-- Objective --
Copy the lines below word for word, beginning with the line that contains "coordinates (280, 202)." and ending with the line that contains "I want to click on 'Enhanced". Include both of those lines and nothing else.

-- Records for this task --
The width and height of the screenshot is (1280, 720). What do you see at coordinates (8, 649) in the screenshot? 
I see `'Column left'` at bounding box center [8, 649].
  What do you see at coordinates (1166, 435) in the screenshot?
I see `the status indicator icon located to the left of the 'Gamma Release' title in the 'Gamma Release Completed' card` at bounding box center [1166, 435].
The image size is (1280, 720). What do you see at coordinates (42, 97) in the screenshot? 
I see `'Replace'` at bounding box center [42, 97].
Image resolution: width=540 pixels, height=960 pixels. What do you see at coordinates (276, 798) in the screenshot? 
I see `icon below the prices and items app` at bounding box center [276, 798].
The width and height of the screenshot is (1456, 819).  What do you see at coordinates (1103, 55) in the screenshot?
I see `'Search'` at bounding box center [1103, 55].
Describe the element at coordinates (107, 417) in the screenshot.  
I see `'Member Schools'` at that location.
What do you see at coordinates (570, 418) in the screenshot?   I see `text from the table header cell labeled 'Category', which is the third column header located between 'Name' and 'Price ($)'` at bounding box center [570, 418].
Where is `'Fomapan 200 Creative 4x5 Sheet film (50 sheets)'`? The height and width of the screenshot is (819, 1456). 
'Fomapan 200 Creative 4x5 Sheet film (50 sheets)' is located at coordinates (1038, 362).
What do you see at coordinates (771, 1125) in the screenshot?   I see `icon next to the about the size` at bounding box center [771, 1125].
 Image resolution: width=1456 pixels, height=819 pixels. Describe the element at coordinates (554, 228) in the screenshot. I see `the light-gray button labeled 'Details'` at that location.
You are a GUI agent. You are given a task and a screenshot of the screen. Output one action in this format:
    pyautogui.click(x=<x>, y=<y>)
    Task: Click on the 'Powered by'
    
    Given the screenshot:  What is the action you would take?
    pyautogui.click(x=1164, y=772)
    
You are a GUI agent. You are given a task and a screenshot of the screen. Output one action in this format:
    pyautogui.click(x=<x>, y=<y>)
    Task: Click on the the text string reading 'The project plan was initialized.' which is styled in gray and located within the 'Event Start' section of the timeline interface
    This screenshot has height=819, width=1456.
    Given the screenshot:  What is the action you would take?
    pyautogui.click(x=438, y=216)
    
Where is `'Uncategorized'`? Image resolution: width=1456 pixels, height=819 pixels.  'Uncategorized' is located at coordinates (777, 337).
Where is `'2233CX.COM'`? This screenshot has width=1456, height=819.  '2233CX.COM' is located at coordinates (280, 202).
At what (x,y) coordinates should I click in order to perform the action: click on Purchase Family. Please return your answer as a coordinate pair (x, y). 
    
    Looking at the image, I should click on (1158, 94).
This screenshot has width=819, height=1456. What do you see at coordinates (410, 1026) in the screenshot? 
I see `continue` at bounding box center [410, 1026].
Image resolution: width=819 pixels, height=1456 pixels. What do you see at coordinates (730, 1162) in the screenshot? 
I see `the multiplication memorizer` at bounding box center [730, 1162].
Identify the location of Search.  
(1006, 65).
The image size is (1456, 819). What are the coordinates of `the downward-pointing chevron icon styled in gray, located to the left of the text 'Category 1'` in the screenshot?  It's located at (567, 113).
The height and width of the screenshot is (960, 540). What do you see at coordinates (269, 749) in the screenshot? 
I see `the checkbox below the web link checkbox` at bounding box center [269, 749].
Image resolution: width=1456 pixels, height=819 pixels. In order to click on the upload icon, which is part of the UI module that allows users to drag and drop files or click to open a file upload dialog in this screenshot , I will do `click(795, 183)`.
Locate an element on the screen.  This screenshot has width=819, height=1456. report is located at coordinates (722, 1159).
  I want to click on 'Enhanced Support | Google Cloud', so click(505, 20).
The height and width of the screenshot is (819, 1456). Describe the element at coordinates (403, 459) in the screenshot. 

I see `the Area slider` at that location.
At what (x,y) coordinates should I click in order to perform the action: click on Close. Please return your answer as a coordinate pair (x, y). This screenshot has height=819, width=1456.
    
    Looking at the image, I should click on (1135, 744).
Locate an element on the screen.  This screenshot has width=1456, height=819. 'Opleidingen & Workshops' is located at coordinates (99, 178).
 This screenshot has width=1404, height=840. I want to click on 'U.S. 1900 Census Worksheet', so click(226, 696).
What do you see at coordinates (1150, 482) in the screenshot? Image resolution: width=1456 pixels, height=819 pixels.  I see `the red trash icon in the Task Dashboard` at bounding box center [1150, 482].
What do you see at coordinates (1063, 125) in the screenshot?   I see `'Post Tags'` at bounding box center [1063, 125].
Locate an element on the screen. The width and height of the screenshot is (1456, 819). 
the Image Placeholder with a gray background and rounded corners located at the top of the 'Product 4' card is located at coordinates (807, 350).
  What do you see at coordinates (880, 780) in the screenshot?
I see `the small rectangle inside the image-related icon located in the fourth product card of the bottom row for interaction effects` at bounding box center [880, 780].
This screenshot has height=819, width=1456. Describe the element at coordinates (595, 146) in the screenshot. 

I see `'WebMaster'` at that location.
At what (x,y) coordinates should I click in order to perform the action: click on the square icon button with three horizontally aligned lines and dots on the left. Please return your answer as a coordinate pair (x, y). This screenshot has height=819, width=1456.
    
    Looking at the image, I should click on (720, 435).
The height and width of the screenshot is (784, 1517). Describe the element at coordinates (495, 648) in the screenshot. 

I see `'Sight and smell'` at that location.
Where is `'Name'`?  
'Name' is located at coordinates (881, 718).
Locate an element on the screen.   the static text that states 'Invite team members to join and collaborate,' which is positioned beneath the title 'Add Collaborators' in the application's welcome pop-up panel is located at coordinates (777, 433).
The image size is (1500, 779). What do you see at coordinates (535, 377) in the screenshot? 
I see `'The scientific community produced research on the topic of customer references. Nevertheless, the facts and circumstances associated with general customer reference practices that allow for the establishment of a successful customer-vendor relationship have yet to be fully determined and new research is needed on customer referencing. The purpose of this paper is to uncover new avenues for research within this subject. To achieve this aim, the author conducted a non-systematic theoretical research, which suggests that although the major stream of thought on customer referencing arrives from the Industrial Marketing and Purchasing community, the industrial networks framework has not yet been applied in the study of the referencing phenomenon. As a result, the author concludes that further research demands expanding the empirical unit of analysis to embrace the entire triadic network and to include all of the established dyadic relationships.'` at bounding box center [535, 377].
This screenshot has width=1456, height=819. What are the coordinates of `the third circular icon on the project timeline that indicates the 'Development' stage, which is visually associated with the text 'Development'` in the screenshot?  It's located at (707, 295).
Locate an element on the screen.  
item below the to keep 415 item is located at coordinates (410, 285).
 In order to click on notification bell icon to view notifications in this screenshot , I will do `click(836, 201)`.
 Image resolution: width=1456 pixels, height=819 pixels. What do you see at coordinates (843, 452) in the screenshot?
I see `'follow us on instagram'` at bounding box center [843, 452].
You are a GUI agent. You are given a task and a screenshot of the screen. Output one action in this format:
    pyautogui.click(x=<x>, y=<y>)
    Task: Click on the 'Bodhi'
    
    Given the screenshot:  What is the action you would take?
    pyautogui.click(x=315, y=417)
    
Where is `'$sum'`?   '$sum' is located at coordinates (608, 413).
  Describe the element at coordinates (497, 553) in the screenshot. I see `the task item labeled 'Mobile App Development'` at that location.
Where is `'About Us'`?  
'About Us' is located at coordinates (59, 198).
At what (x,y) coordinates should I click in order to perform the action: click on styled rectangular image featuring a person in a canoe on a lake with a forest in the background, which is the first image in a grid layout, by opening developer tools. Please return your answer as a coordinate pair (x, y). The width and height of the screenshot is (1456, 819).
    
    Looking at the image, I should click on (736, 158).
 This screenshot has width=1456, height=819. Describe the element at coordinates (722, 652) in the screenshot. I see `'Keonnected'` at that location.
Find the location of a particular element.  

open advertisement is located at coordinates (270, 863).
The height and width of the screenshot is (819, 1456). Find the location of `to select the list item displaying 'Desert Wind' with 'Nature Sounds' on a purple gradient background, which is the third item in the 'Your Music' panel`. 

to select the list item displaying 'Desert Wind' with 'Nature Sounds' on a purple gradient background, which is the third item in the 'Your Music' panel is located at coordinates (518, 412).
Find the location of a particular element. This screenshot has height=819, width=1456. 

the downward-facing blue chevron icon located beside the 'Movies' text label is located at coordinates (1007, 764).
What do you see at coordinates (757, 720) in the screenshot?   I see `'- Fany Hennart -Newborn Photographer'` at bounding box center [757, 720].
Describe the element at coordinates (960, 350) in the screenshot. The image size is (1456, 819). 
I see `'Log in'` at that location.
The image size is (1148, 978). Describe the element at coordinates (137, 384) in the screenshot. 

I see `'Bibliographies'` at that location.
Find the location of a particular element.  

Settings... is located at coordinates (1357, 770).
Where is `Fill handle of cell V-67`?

-- Solution for this task --
Where is `'2233CX.COM'`? This screenshot has width=1456, height=819.  '2233CX.COM' is located at coordinates (280, 202).
At what (x,y) coordinates should I click in order to perform the action: click on Purchase Family. Please return your answer as a coordinate pair (x, y). 
    
    Looking at the image, I should click on (1158, 94).
This screenshot has width=819, height=1456. What do you see at coordinates (410, 1026) in the screenshot? 
I see `continue` at bounding box center [410, 1026].
Image resolution: width=819 pixels, height=1456 pixels. What do you see at coordinates (730, 1162) in the screenshot? 
I see `the multiplication memorizer` at bounding box center [730, 1162].
Identify the location of Search.  
(1006, 65).
The image size is (1456, 819). What are the coordinates of `the downward-pointing chevron icon styled in gray, located to the left of the text 'Category 1'` in the screenshot?  It's located at (567, 113).
The height and width of the screenshot is (960, 540). What do you see at coordinates (269, 749) in the screenshot? 
I see `the checkbox below the web link checkbox` at bounding box center [269, 749].
Image resolution: width=1456 pixels, height=819 pixels. In order to click on the upload icon, which is part of the UI module that allows users to drag and drop files or click to open a file upload dialog in this screenshot , I will do `click(795, 183)`.
Locate an element on the screen.  This screenshot has width=819, height=1456. report is located at coordinates (722, 1159).
  I want to click on 'Enhanced Support | Google Cloud', so click(505, 20).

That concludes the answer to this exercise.